◆ **ASSIGNED TASK**: Write out exactly the lines of the entries below from the one holding "PVDF管材32外径 (72, 1212)" to the one holding "FRPP、PP、PPH、PE板材 (93, 1572)", inclusive, and leave out all other lines.

◆ **SUPPLIED INFORMATION**:
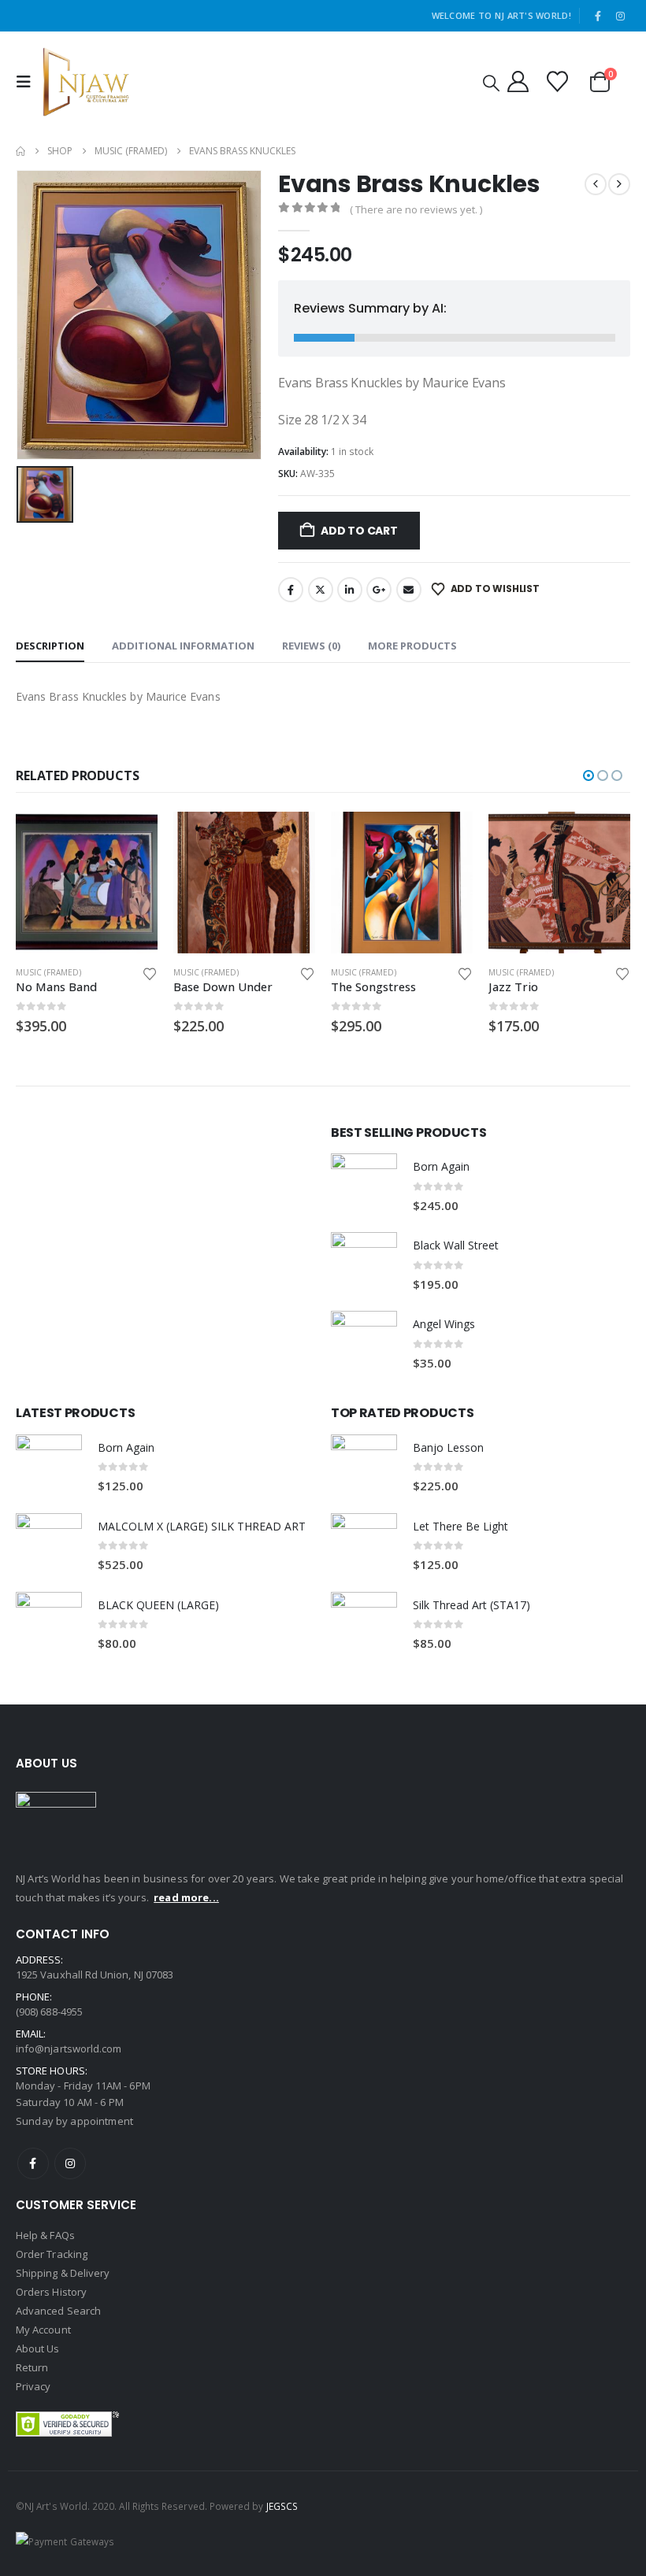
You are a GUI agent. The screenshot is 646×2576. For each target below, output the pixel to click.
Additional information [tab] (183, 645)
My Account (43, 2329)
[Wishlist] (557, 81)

* * *

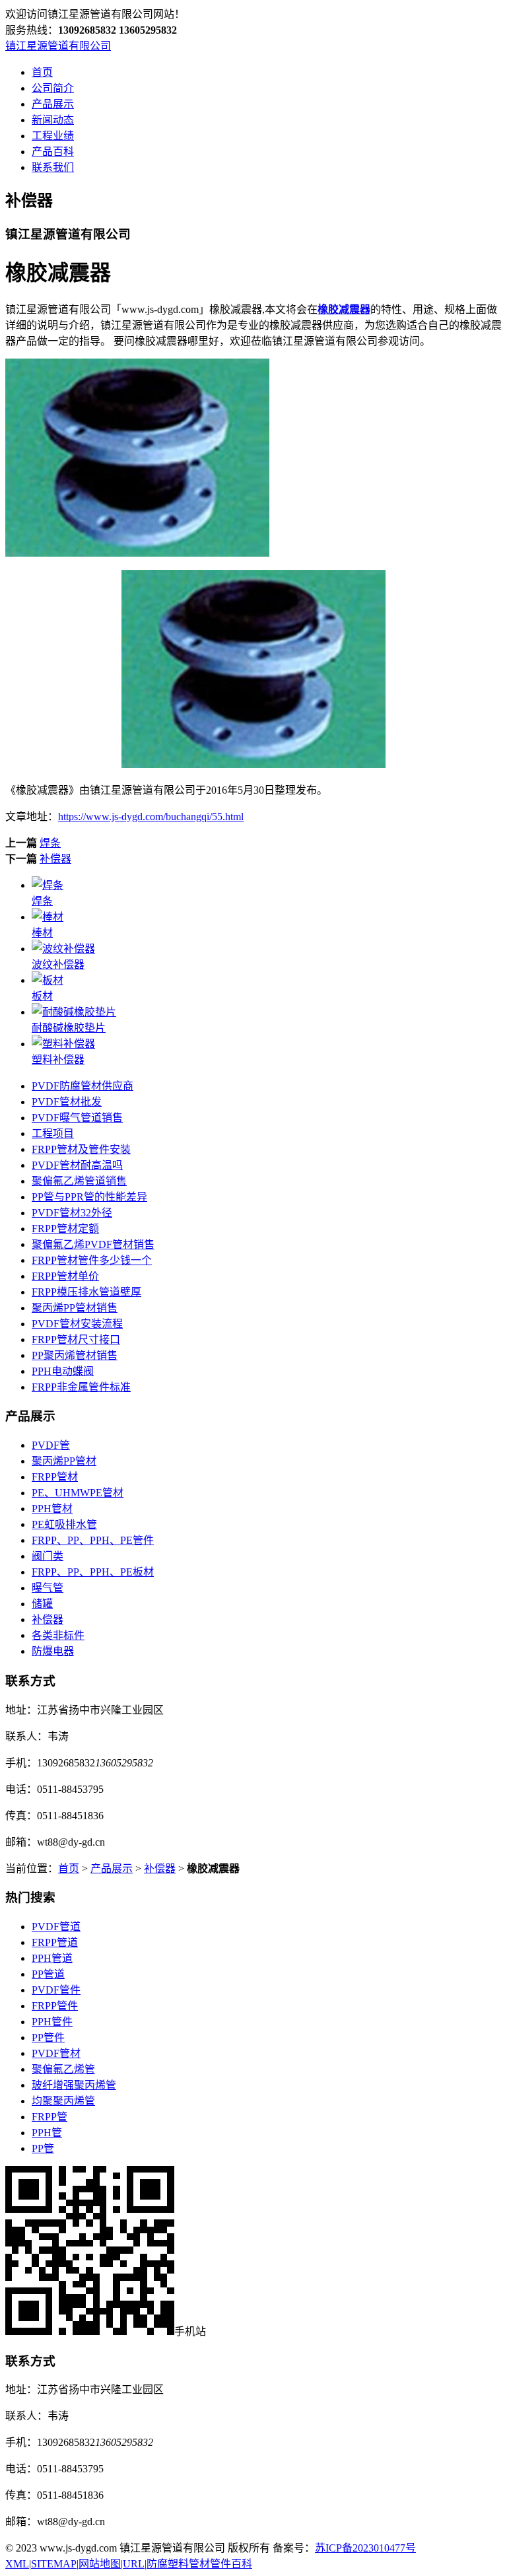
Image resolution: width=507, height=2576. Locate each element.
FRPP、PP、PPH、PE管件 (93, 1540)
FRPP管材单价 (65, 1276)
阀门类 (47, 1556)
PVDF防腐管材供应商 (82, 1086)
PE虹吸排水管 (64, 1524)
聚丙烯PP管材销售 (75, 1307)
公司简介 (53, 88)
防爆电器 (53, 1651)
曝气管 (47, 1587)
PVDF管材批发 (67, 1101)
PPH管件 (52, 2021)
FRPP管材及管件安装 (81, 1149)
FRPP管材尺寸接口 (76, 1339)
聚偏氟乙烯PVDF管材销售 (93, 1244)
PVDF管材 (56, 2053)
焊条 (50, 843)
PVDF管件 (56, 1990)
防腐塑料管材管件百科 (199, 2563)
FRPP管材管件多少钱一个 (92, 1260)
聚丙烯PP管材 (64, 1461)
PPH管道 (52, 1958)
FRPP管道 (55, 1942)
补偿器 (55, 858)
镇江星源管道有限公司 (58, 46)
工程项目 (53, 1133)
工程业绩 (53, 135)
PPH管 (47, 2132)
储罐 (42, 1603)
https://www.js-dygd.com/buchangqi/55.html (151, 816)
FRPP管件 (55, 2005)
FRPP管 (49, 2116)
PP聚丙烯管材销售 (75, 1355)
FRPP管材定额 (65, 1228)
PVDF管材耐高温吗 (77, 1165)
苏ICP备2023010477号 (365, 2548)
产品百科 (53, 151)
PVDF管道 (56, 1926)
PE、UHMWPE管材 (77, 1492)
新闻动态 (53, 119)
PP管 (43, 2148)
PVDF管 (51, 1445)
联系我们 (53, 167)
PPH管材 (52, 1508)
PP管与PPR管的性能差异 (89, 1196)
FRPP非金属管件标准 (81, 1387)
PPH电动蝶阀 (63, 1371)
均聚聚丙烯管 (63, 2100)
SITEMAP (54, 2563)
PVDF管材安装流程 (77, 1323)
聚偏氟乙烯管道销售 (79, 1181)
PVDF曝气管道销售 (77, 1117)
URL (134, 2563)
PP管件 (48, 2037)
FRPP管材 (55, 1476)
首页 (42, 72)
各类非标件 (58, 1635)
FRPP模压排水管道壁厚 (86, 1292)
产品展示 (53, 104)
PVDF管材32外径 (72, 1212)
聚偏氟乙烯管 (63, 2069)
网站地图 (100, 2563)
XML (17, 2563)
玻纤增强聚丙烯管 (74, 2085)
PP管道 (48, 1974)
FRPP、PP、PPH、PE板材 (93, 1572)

◆ **FINAL ANSWER**:
PVDF管材32外径 (72, 1212)
聚偏氟乙烯管 (63, 2069)
网站地图 (100, 2563)
XML (17, 2563)
玻纤增强聚丙烯管 (74, 2085)
PP管道 (48, 1974)
FRPP、PP、PPH、PE板材 (93, 1572)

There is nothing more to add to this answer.